Selection:
Boundary River and McArthur Creek fires near Tok still growing

The Boundary River Fire (#362) approximately 40 miles southeast of Tok has grown to an estimated 8,000 acres, according to the Alaska Division of Forestry.

The fire was started by lightning on June 23 and is burning west of the Nabesna River approximately 10 miles southwest of the village of Northway. The fire grew rapidly and the initial attack response was not able to halt the fire spread.

The McArthur Creek Fire near the Alaska/Canada border as seen from the air on Saturday, June 29, 2019. Photo by Peter Talus/Alaska Division of Forestry

The McArthur Creek Fire near the Alaska/Canada border as seen from the air on Saturday, June 29, 2019. Photo by Peter Talus/Alaska Division of Forestry

The fire is burning in black spruce, tundra and short grass and is currently described as “extremely active,” though a smoke inversion on Friday helped moderate fire behavior. The fire perimeter was 60 percent active on Friday and was spreading west and northwest. The fire grew an estimated 2,000 acres Friday.

The has received little attention to this point due to limited resources and higher priority fires. However, a Type 3 incident management team took command of the fire earlier this week and additional resources are being mobilized to the fire. Two Type 2 initial attack crews were inserted into the fire by helicopter on Friday to establish an anchor point at the heel of the fire and to begin direct attack along the northeast flank of the fire. A Type 2 hand crew from Kalskag is working on point protection of cabins and Native allotments south of the fire. There are currently approximately 100 personnel working on the fire.

Dataset excerpt:
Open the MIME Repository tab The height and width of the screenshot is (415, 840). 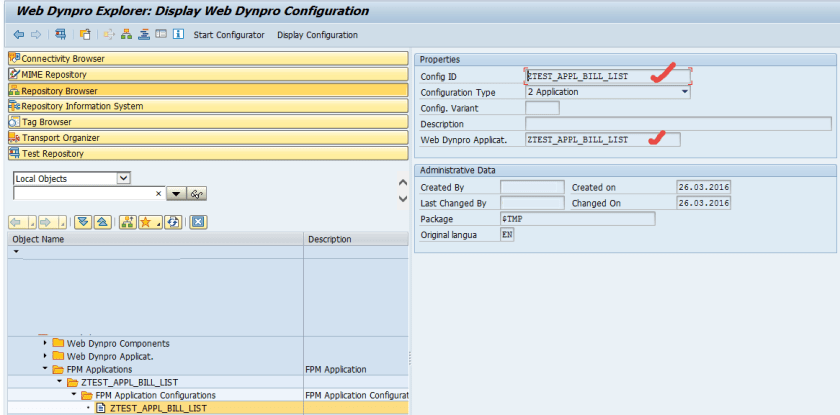[x=207, y=74]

Exercise requirements: According to the article about the fires near Tok, what started the Boundary River Fire, and on what date?

Response to the exercise: Lightning started it on June 23.